Sleep Apnea can kill so get a solution that works.

Do I follow this correctly?

Comparing stereo digital to mono analogue, right? 

Interesting comparison. 

Some old vinyl is just that... poor mastering, poor recording process, and worse, too many pressings per... I have a few direct disks that stun me regularly with their presence, detail, and sheer impact. 
My secondary-favs are some digital recordings (there were a few great ones) that were then sent to vinyl with love and care. 
I want a better streamer/DAC also, but how I listen to that source is vastly different than vinyl. 
Just to clarify a bit, I would to some degree regret selling my table and phono amp. Additionally, I'm not comparing mono analogue to stereo digital, rather I'm saying that the quality of my digital front end is so good, that I might not miss playing vinyl all that much. I am limited based on the quality of tonearm, cartridge, etc... If I had the flagship ASR phono stage, a six thousand dollar table and a three thousand dollar cartridge, the competition between digital and analogue would be tighter. Would I prefer to have something versus not having something; that answer to that would likely always be yes.
chakster,
"There are records that goes for £1000+ each!"


I took that into account. That would be 1000 records for a million, assuming each record is priced that high. Over 15 years, it is one record sold every six days, or so. So a bit more than one a week. That would certainly make it for less demanding work with packing and shipping. If that were a case, that warehouse for 1000 records would not be that large. Slightly larger closet, if even that much. Maybe "warecloset" instead of "warehouse".

Of course, if a person bought real warehouse full of records, let’s say 100 000 of them to sift through and look for those that could be sold for £1000 each, it would make sense, but it would bring us back to a lots of work.

Assuming that a person works from Monday to Friday for those 15 years, she/he would have to check about 25 records a day. For a work day of 8 hours, slighly more than 3 records an hour. Slightly less than 20 minutes per record.

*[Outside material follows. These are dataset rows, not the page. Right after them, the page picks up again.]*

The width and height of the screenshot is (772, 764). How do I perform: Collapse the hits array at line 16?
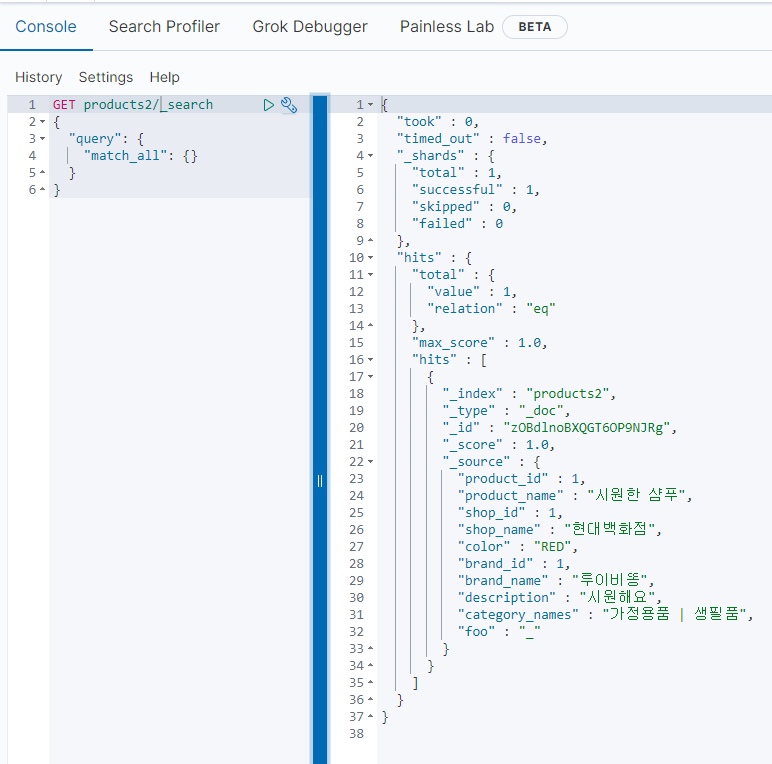pos(371,360)
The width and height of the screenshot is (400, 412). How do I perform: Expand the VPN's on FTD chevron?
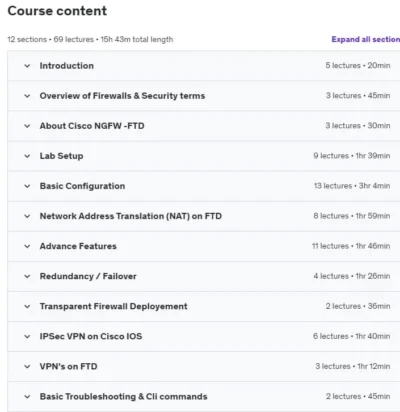pos(27,367)
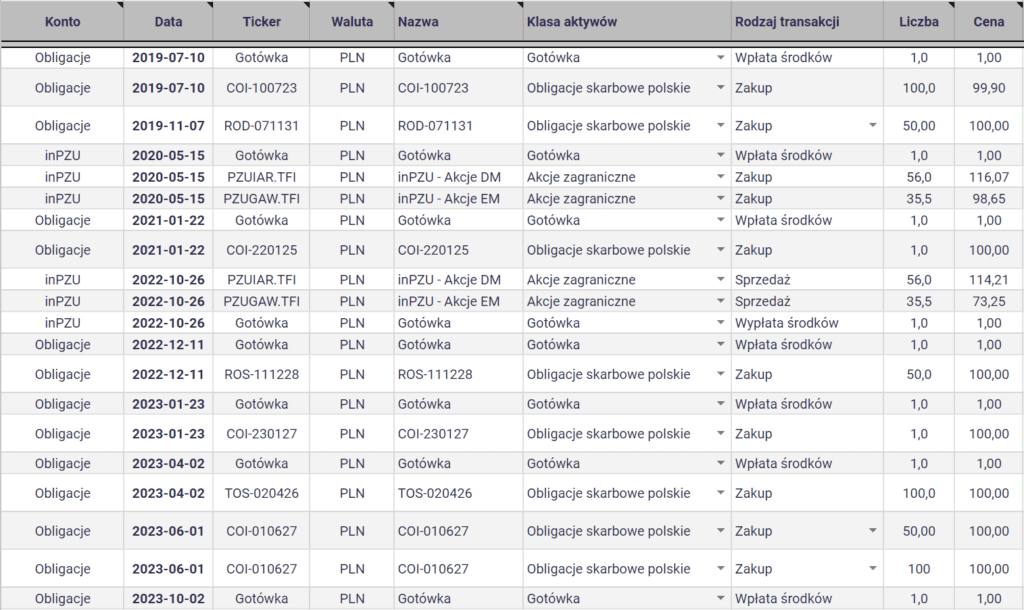The height and width of the screenshot is (610, 1024).
Task: Click the Ticker column header
Action: (261, 21)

During that time, a person can pick those expensive ones and sell them, assuming they sell as soon as they are found in the warehouse. Packing and mailing them will take some tome away from checking what is in those 100 000 records so it will have to be more than 3 per hour checked.

Still, it does not seem to be that great of a business plan as records bought must have cost some money, too. Not to go into storage space, advertising, etc. And, of course, in my example no millionaire paid any tax anywhere. For that, to become a millionaire, a person has to increase all the above numbers by whatever tax rate is.